======== Input data
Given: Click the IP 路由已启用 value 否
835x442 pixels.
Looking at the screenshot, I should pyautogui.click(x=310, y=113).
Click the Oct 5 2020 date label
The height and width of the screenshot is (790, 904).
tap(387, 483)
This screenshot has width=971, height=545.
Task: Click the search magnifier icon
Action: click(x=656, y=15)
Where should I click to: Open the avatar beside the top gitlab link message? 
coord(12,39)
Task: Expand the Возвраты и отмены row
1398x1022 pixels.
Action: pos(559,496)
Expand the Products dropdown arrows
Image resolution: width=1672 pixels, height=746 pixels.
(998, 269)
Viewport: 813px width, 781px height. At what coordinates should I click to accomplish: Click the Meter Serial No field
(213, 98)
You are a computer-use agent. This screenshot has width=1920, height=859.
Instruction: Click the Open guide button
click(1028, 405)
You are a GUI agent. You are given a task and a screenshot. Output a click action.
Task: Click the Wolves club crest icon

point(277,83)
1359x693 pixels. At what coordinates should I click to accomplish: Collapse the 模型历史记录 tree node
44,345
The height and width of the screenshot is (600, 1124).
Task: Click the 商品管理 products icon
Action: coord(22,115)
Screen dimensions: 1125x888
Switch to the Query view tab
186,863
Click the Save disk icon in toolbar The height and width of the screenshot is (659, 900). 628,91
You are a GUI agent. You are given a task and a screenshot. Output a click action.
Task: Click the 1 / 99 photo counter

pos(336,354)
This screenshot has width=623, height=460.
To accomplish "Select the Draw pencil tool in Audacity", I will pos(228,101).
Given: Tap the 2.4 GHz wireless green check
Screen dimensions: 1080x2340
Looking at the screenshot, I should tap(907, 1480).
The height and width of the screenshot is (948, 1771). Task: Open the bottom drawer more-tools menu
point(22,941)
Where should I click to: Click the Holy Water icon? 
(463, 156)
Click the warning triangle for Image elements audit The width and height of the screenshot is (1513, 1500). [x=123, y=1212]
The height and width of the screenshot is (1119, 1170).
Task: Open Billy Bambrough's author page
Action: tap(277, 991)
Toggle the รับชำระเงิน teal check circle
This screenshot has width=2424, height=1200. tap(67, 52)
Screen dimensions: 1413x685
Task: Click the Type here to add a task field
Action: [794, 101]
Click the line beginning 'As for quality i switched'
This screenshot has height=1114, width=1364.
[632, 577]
================
• [Prompt]: Type out the entries exactly as they appear above.

• [Solution to this problem]:
Given: Click the IP 路由已启用 value 否
835x442 pixels.
Looking at the screenshot, I should pyautogui.click(x=310, y=113).
Click the Oct 5 2020 date label
The height and width of the screenshot is (790, 904).
tap(387, 483)
This screenshot has width=971, height=545.
Task: Click the search magnifier icon
Action: click(x=656, y=15)
Where should I click to: Open the avatar beside the top gitlab link message? 
coord(12,39)
Task: Expand the Возвраты и отмены row
1398x1022 pixels.
Action: pos(559,496)
Expand the Products dropdown arrows
Image resolution: width=1672 pixels, height=746 pixels.
(998, 269)
Viewport: 813px width, 781px height. At what coordinates should I click to accomplish: Click the Meter Serial No field
(213, 98)
You are a computer-use agent. This screenshot has width=1920, height=859.
Instruction: Click the Open guide button
click(1028, 405)
You are a GUI agent. You are given a task and a screenshot. Output a click action.
Task: Click the Wolves club crest icon

point(277,83)
1359x693 pixels. At what coordinates should I click to accomplish: Collapse the 模型历史记录 tree node
44,345
The height and width of the screenshot is (600, 1124).
Task: Click the 商品管理 products icon
Action: coord(22,115)
Screen dimensions: 1125x888
Switch to the Query view tab
186,863
Click the Save disk icon in toolbar The height and width of the screenshot is (659, 900). 628,91
You are a GUI agent. You are given a task and a screenshot. Output a click action.
Task: Click the 1 / 99 photo counter

pos(336,354)
This screenshot has width=623, height=460.
To accomplish "Select the Draw pencil tool in Audacity", I will pos(228,101).
Given: Tap the 2.4 GHz wireless green check
Screen dimensions: 1080x2340
Looking at the screenshot, I should tap(907, 1480).
The height and width of the screenshot is (948, 1771). Task: Open the bottom drawer more-tools menu
point(22,941)
Where should I click to: Click the Holy Water icon? 
(463, 156)
Click the warning triangle for Image elements audit The width and height of the screenshot is (1513, 1500). [x=123, y=1212]
The height and width of the screenshot is (1119, 1170).
Task: Open Billy Bambrough's author page
Action: tap(277, 991)
Toggle the รับชำระเงิน teal check circle
This screenshot has width=2424, height=1200. tap(67, 52)
Screen dimensions: 1413x685
Task: Click the Type here to add a task field
Action: [794, 101]
Click the line beginning 'As for quality i switched'
This screenshot has height=1114, width=1364.
[632, 577]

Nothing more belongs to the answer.